ADVERTISEMENT

Jiwa yang Retak dalam Tragedi Pasangan Muda Indonesia

Cinta, dalam imajinasi kolektif kita, adalah sebuah narasi suci. Ia adalah pelukan hangat di dunia yang dingin, lagu merdu di tengah kebisingan, dan alasan untuk percaya pada hari esok. Namun, realitas yang tersaji di linimasa berita Indonesia belakangan ini melukiskan sebuah antitesis yang memuakkan. Cinta telah bermetamorfosis menjadi skenario film horor paling brutal.

Seorang mahasiswi ditemukan dalam koper di pinggir jalan tol, tubuhnya dimutilasi oleh pria yang beberapa hari sebelumnya masih ia panggil “sayang”. Seorang pria muda dengan wajah tanpa dosa menceritakan bagaimana ia mengubur kekasihnya di bawah lantai kamar kontrakan mereka, seolah sedang membahas cara membuang sampah.

Publik sontak gempar, melontarkan kutukan dan sumpah serapah. “Psikopat!” “Iblis!” “Tidak punya hati!”—teriakan-teriakan itu bergema, mudah diucapkan, dan memberikan kelegaan sesaat.

Namun, menyematkan label “monster” atau “psikopat” pada pelaku adalah sebuah simplifikasi yang berbahaya.
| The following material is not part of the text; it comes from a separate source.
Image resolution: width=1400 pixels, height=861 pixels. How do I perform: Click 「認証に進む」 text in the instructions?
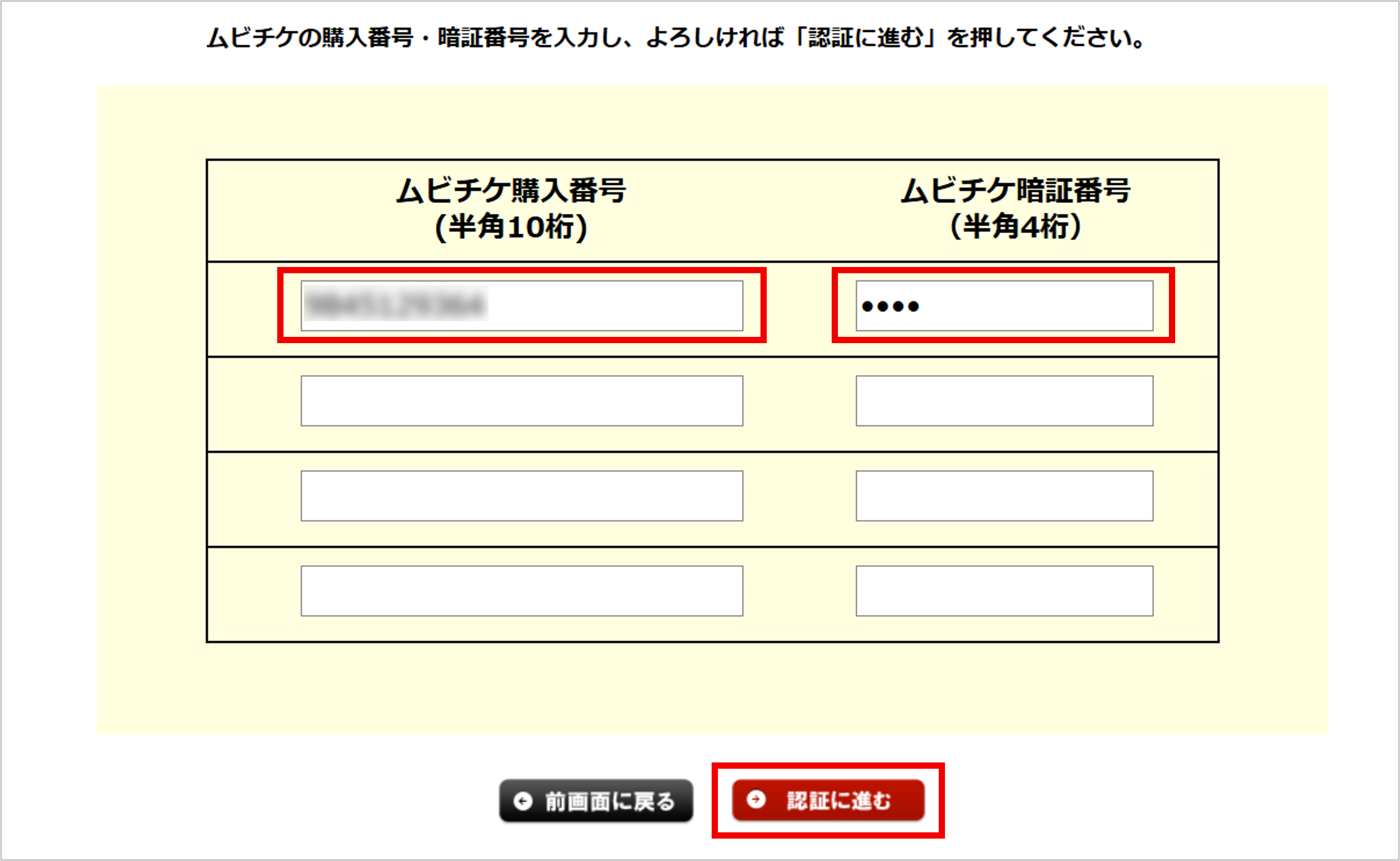point(865,38)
Itu adalah jalan pintas intelektual, sebuah mekanisme pertahanan agar kita tidak perlu berhadapan dengan kebenaran yang jauh lebih menakutkan: bahwa para pelaku ini bukanlah monster dari negeri antah berantah. Mereka adalah produk dari lingkungan kita, cerminan dari retakan-retakan dalam fondasi psikologis dan sosial masyarakat kita.
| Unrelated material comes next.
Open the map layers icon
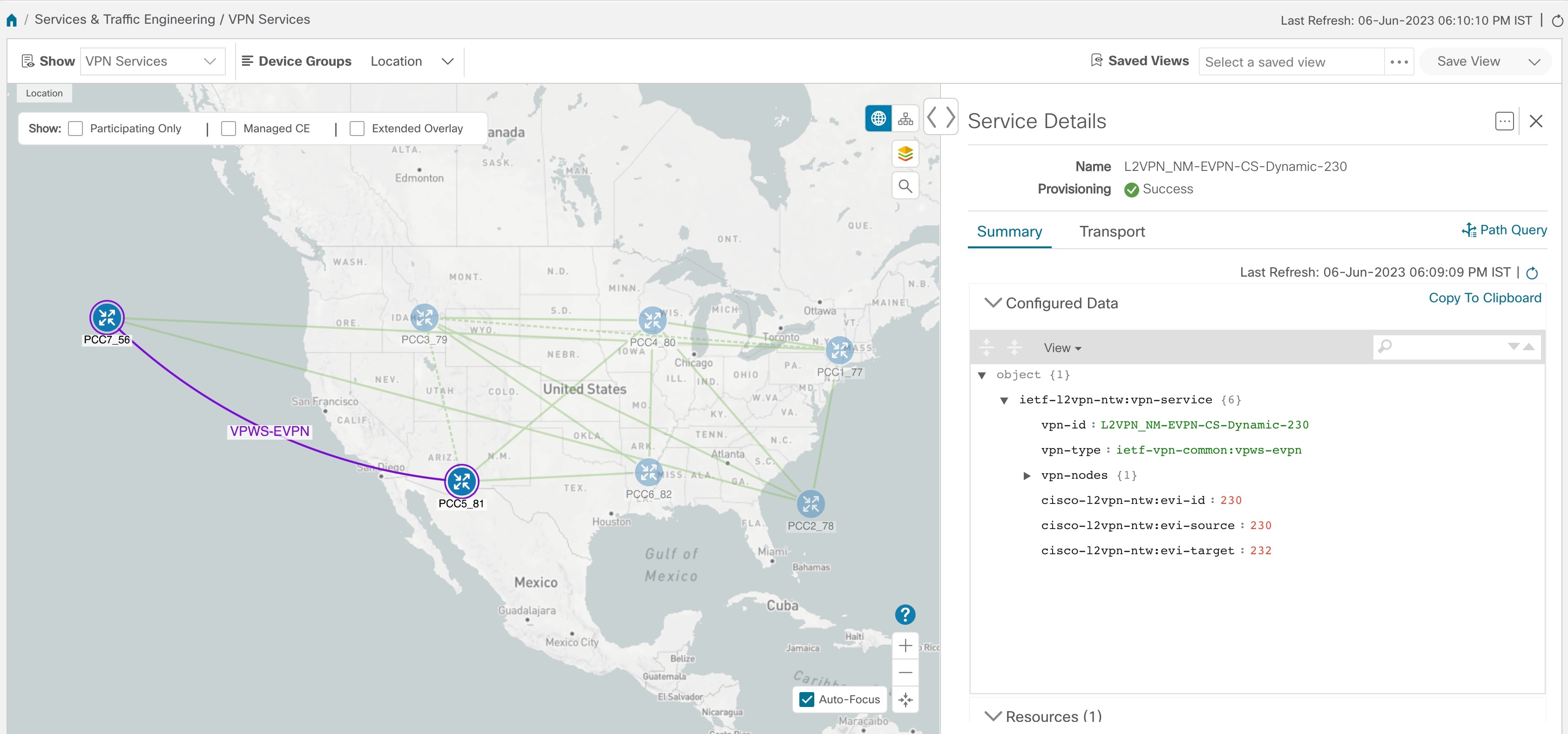 point(905,154)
Di balik setiap tebasan pisau, setiap pukulan mematikan, dan setiap kebohongan dingin, tersembunyi sebuah jejaring patologi yang keruh, beracun, dan sayangnya, sangat Indonesia. Ini bukanlah sekadar catatan kriminal; ini adalah simtom dari sebuah penyakit masyarakat yang lebih dalam, yang menuntut kita untuk melakukan otopsi—bukan hanya pada jasad korban, tetapi pada jiwa kolektif kita.

Akar dari tragedi-tragedi ini seringkali tertancap dalam tanah gembur budaya “bucin” (budak cinta) yang ironisnya kita suburkan dan rayakan bersama. Dalam panggung sosial Indonesia, status “jomblo” seringkali menjadi bahan cemoohan, sebuah penanda kegagalan sosial.

Baca Juga
Namaku Kinda

Sebaliknya, memiliki pasangan—tak peduli seberapa toksik hubungannya—dianggap sebagai lencana kehormatan, sebuah validasi atas keberhargaan diri. Tekanan komunal yang masif ini melahirkan sebuah generasi yang tidak mencari partner setara untuk bertumbuh bersama, melainkan mencari “vaksinasi” bagi ego dan harga diri mereka yang keropos. Hubungan tidak lagi dibangun di atas fondasi kemitraan, saling menghormati, dan ruang pribadi, melainkan di atas ketergantungan overdosis.

Di sinilah psikologi kelekatan (attachment theory) memainkan perannya secara krusial. Pola asuh yang tidak konsisten atau cenderung otoriter, yang umum ditemui, seringkali menghasilkan individu dengan gaya kelekatan tidak aman (insecure attachment style). Seseorang dengan kelekatan cemas (anxious attachment) tumbuh dengan rasa lapar akan validasi yang tak pernah terpuaskan.

Bagi mereka, pasangan adalah segalanya: pusat semesta, satu-satunya sumber kebahagiaan, dan pilar penyangga jiwa yang jika goyah sedikit saja, seluruh dunianya akan runtuh. Logika lagu pop “aku tanpamu butiran debu” bukan lagi sekadar lirik puitis, melainkan sebuah kredo hidup-mati yang diimani secara harfiah.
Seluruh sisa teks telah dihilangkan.